The Reserve Bank of India’s (RBI) new circular on bad loans is a positive move but before that inter-creditor agreement has to be done, which will make it easier to resolve any account, said Rajkiran Rai, managing director and CEO of Union Bank of India. RBI eased the ‘one-day default’ rule and replaced it with a 30-day grace period as it has unveiled new norms for resolution of stressed assets.
“It is a good move but before that we need to get that inter-creditor agreement done because the inter-creditor agreement has to be signed by 100 percent of the creditors. So once that is done, then it is much easier to resolve any account because then the 75 percent by value and 60 percent by number will come in. So getting inter-creditor agreement will be very crucial in any resolution plan,” he said.

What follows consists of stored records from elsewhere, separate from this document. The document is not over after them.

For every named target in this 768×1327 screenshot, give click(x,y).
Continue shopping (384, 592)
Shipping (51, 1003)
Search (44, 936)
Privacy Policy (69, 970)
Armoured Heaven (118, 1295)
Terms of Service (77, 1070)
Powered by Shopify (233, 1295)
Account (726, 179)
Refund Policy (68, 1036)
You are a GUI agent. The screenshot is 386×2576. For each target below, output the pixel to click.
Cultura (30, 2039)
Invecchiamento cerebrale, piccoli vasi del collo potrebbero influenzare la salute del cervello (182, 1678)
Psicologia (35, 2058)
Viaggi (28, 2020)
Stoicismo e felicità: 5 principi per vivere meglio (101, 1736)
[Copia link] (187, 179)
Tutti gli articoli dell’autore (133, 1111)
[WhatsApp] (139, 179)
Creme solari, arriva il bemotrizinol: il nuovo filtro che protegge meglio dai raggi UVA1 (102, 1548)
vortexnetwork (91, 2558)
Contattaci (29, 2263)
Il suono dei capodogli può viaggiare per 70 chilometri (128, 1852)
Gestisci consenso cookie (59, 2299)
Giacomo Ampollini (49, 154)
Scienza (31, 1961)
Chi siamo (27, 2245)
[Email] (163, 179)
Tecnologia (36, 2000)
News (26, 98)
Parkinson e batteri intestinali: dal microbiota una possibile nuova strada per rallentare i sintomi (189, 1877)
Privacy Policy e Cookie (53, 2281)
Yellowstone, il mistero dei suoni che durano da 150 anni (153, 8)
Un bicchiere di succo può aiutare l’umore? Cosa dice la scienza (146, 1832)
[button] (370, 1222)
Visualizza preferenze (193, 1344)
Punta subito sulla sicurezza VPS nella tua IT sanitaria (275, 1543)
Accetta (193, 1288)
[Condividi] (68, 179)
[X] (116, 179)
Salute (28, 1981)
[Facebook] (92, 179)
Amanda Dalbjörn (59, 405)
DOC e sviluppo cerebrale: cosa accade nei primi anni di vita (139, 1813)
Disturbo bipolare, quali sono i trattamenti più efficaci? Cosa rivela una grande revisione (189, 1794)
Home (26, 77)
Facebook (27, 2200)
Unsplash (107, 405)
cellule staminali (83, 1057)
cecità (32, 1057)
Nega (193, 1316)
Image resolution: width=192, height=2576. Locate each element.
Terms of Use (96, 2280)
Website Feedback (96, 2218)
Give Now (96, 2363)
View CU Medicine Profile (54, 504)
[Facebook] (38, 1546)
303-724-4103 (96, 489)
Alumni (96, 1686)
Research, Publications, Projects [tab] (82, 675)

Sharing his opinion on accelerated provisioning on non-performing accounts (NPAs), he added, “The accelerated provisions will come only in Q4 because we have these 30-day plus 180-days, so the accelerated provision, if you are not able to resolve, will only come in Q4 but before that when we look at these accounts, if you are not getting into a resolution plan, I think banks will be better off taking all these accounts to the National Company Law Tribunal (NCLT) quickly because we are handling these accounts since Q4 of 2017 after that Feb12 circular so we are pretty aware of every account now. So we will be able to take a better call now.”
In terms of insolvency and bankruptcy code (IBC), Rai said, “IBC process is continuously getting strengthened and here is a very clear guideline. There are some accounts which may take much more time in resolution but then we see value in those accounts. So what RBI has done has permitted us to take more time to resolve an account even beyond a year but then we need to make higher provisions. So these accounts – we are very confident that the resolution will work but are taking higher times so there is a leeway with the banks to give more time to accounts.”
When asked about bank’s exposure to DHFL, he further mentioned, “We generally don’t make account-wise comments but since the information is in the public domain, the company is going through some short-term liquidity issues. If they are resolved – we are monitoring the cash flows of the company, this month they had a certain shortage in the cash flows, other two-three months, if they are able to take care of the cash flows, we may have a strategic investor. If that happens, probably a management change may happen. Then we will have a solution otherwise it will take a normal course of resolution.”